Certes, il est important pour la Grèce de rembourser une dette qui ne doit pas venir obérer toute reprise de son activité, mais elle doit aussi et surtout mettre en place une administration digne de ce nom, qui lui permettra de percevoir des impôts dans de bonnes conditions, pas seulement pour quelques mois, mais pour les années à venir. Au demeurant, une telle réforme permettra de faire face aux engagements dans de bien meilleures conditions. Le taux de prélèvements obligatoires en Grèce est aujourd'hui très faible et cela ne saurait durer plus longtemps, tant pour la Grèce que pour ses partenaires.
Ayant suivi les débats qui ont eu lieu au sein de l'Eurogroupe au cours des six derniers mois, je sais à qui incombe la responsabilité du retard pris, à l'origine d'une partie de l'aggravation de la situation de la Grèce. Nous avions initialement retenu des modalités bien plus simples que celles finalement mises en place : fin avril, nous devions avoir terminé le précédent programme, ce qui nous permettait ensuite de prendre du temps pour négocier. La situation politique en Grèce ne l'a pas permis, ce que je peux comprendre, mais a nécessité de tout faire au dernier moment, en un délai qui s'est réduit de quelques semaines à quelques jours, puis à quelques heures.
Quoi qu'il en soit, le gouvernement grec actuel est courageux et fait preuve d'une détermination absolue à mettre fin au clientélisme, à la corruption et au délitement de l'État. Pour moi, c'est de là que viendra le vrai changement en Grèce, et nous devons donc appuyer ce gouvernement, politiquement mais aussi techniquement - grâce à la mise à disposition de conseillers -, afin de l'aider à faire face aux difficultés qu'il affronte. De tout temps, il y a eu des gens honnêtes et ayant la volonté de réussir, mais il me paraît particulièrement injuste de reprocher à ce gouvernement-là que des réformes n'aient pas été mises en place au cours des vingt ou trente dernières années. Je souhaite donc que notre pays exprime une volonté de compréhension et de soutien. Il ne s'agit pas de faire preuve de compassion pour un pays qui aurait le pistolet sur la tempe, mais de soutenir dans ses efforts un gouvernement courageux ayant la volonté de prendre les décisions qui s'imposent.
(Interventions des parlementaires)
Le monde d'aujourd'hui n'a plus forcément besoin de siècles pour évoluer : des années peuvent suffire.
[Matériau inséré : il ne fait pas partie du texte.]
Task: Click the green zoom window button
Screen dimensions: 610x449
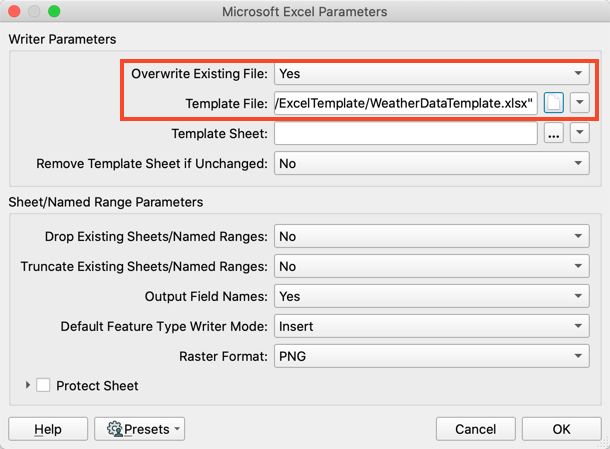Action: [x=54, y=11]
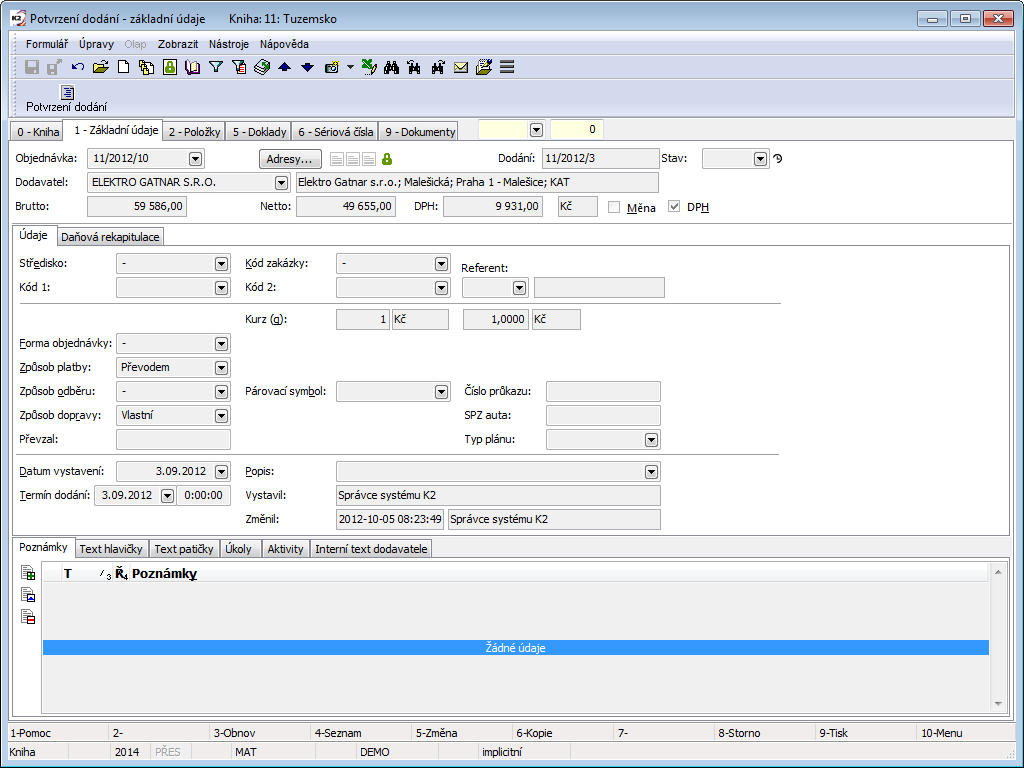Open the Způsob dopravy dropdown
Viewport: 1024px width, 768px height.
click(x=222, y=416)
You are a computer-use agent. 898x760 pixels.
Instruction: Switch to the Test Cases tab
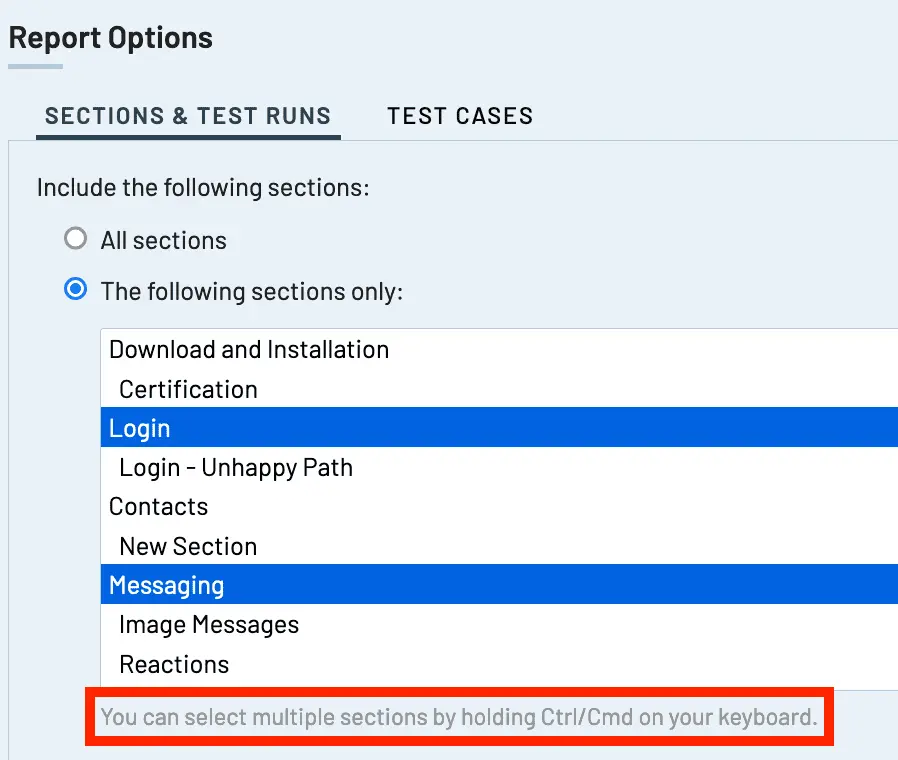point(460,116)
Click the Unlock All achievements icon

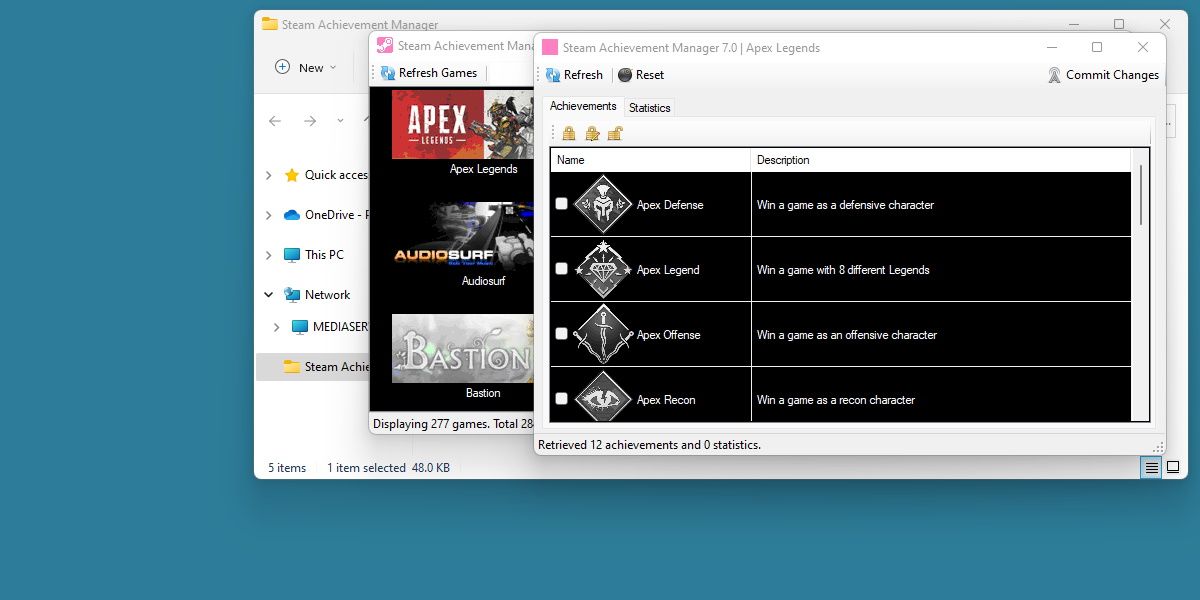click(x=615, y=132)
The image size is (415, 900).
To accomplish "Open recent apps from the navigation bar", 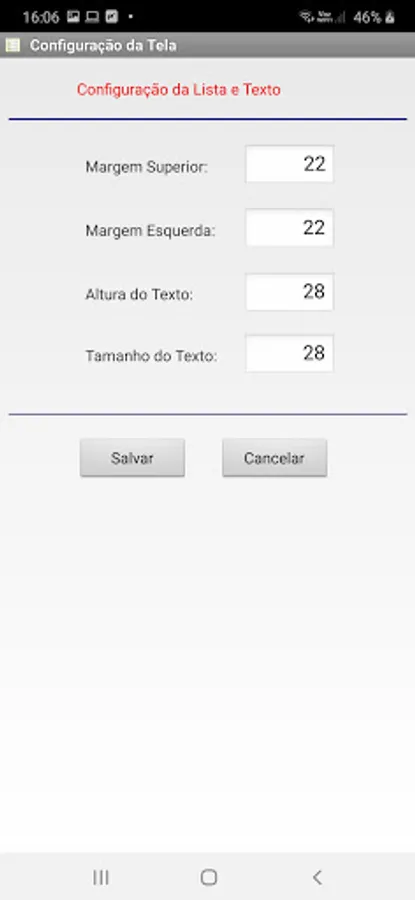I will coord(101,876).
J'ai foi en la capacité des peuples, même ceux ayant vécu les événements les plus tragiques, à avancer, pour peu qu'ils en aient la volonté politique - il n'est que de voir comment la France et l'Allemagne, ennemis d'hier, ont su se réunir pour fonder l'Europe.
Une coopération française avait été mise en oeuvre en Grèce afin de contribuer à la constitution d'une administration fiscale indépendante, apte à augmenter le montant des recettes fiscales. Cette initiative n'a malheureusement donné aucun résultat, s'étant heurtée à une forme résistance. Les coopérations, notamment bilatérales, actuellement en oeuvre, vont donc être renforcées, et la France va apporter encore plus de moyens techniques, de conseils et d'accompagnement. Nous sommes actuellement en train de mettre en place un service de traitement des déclarations rectificatives (STDR) sur le modèle de celui existant en France et ayant vocation à régulariser la situation fiscale des contribuables possédant des comptes non déclarés à l'étranger, en particulier en Suisse. Un tel service permet de rapatrier des sommes considérables, dues non seulement au titre de l'impôt lui-même, mais aussi des pénalités applicables - plus de 2 milliards d'euros par an pour la France.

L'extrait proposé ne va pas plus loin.